Un nombreux détachement de cavalerie occupe la place de l’hôtel de ville, les musiques jouent à cœur joie.

Pendant ce temps nos pauvres soldats ont traversé la ville en désordre, brisant leurs fusils avant d’aller les rendre.

Découragement général

Le matin à déjeuner, Liegeois vient nous annoncer tout guilleret qu’il nous quitte pour aller à Étain dans sa famille. Il nous attendra là si nous y passons. Cette précipitation à nous quitter fait le plus mauvais effet.

Chacun ne manque pas de rappeler l’absence complète de service qu’il nous a rendu pendant la campagne, la négligence extrême apportée dans son service et le cynisme naïf avec lequel il a cessé toute espèce de service, dès le jour même ou il a été décoré.

C’est un tollé général, quelqu’un va l’avertir au Pélican où il est allé déjeuner. Il revient donner de médiocres raisons et soumet son départ à notre approbation, promettant de revenir dans 3 jours. L’autorisation lui est accordée, c’est une véritable comédie. Roussel s’élève fortement contre la faiblesse de Lefort qui n’aurait pas dû laisser partir Liegeois, sans un ordre écrit. Lefort répond qu’il ne veut nous donner que des conseils et non des ordres, et qu’il est toujours sûr d’être entendu quand il s’adresse à notre cœur et à notre honneur.

Émotion générale.

30 octobre on loge les prussiens chez l’habitant.

Proclamation du gouverneur von Krummer.

Il blâme les rassemblements qui ont eu lieu dans la ville lors de l’entrée de ses troupes.

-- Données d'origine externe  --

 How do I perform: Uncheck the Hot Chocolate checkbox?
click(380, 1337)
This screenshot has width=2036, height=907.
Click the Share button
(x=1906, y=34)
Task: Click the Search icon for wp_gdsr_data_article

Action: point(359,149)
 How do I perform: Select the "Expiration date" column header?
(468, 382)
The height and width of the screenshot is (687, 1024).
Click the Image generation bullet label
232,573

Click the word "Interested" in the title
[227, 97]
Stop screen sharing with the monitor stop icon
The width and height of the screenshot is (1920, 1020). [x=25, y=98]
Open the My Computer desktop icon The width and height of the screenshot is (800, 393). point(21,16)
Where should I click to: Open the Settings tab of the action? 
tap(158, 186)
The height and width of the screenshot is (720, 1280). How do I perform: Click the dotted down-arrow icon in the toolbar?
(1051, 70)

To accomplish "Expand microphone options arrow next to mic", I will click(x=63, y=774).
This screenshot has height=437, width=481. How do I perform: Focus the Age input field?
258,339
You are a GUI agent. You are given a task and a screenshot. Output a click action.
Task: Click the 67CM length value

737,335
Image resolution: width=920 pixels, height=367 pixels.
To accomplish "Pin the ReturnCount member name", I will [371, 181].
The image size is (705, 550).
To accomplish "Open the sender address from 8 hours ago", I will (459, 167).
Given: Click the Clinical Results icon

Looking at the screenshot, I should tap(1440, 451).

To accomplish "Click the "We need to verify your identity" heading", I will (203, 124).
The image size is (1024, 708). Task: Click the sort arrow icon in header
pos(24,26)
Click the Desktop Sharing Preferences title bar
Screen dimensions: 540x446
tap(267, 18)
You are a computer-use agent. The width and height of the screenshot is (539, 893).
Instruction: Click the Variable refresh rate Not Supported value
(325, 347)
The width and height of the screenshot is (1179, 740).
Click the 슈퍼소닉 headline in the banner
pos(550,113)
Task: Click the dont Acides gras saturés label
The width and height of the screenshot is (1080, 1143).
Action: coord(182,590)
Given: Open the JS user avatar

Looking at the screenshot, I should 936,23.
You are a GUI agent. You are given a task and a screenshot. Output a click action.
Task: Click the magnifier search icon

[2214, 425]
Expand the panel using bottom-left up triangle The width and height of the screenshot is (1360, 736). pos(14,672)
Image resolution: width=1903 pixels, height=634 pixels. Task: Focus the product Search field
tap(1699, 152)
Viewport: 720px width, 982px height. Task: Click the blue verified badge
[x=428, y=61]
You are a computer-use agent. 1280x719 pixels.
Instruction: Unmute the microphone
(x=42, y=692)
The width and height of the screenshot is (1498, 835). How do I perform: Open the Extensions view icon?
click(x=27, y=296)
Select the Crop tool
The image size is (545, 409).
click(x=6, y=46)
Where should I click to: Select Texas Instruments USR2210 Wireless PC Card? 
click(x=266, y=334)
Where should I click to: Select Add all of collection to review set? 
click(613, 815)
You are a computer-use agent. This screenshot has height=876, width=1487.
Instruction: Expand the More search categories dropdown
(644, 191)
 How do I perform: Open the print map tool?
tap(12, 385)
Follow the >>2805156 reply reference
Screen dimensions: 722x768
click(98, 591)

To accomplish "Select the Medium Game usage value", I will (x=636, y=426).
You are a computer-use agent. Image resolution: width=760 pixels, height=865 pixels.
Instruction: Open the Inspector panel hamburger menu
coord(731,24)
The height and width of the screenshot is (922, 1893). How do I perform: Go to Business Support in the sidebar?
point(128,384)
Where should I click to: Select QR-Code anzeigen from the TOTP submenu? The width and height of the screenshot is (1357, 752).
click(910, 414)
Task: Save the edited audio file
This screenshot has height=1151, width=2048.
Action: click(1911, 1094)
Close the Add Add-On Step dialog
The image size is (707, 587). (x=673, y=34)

Il interdit les rassemblements de plus de 3 personnes.

Les établissements publics devront fermer à 10 heures du soir, toutes les lumières devront être éteintes à pareille heure.

Les habitants doivent remettre toutes leurs armes aux autorités.

Ordre donné aux soldats qui restent encore en ville de se rendre immédiatement au fort Saint Julien.

Le pain manque chez les boulangers de la ville, nous sommes obligés de nous en passer à déjeuner. De nombreux marchands prussiens entrent dans la ville et vendent des provisions de toutes sortes.

Lefort nous communique une lettre du médecin en chef des hôpitaux de la ville, dans laquelle il nous remercie des services que plusieurs d’entre nous ont rendus dans les hôpitaux de la ville. Il nous avertit qu’ils deviennent inutiles, le nombre des médecins militaires étant maintenant plus que suffisants pour les hôpitaux, attendu que tous les médecins des différents corps d’armée sont rentrés en ville et ne suivent pas leurs soldats.

Il ne reste plus qu’à rendre les blessés de l’ambulance, nous allons donc être libres bientôt.

Les troupes prussiennes vont bientôt quitter la ville, en partie pour se diriger sur Paris, Lille, Lyon.

L’abbé Lamarche ne voulant pas laisser nos pauvres soldats sans secours a la généreuse idée de les accompagner dans leur captivité. Il demande l’autorisation aux autorités prussiennes qui la lui accordent. Il doit partir demain.

Me sentant très souffrant depuis 3 jours et n’ayant plus d’occupation, je vais me reposer à Montigny auprès de Delafosse. J’y resterai quelques jours en attendant les décisions qui seront prises au sujet de notre départ.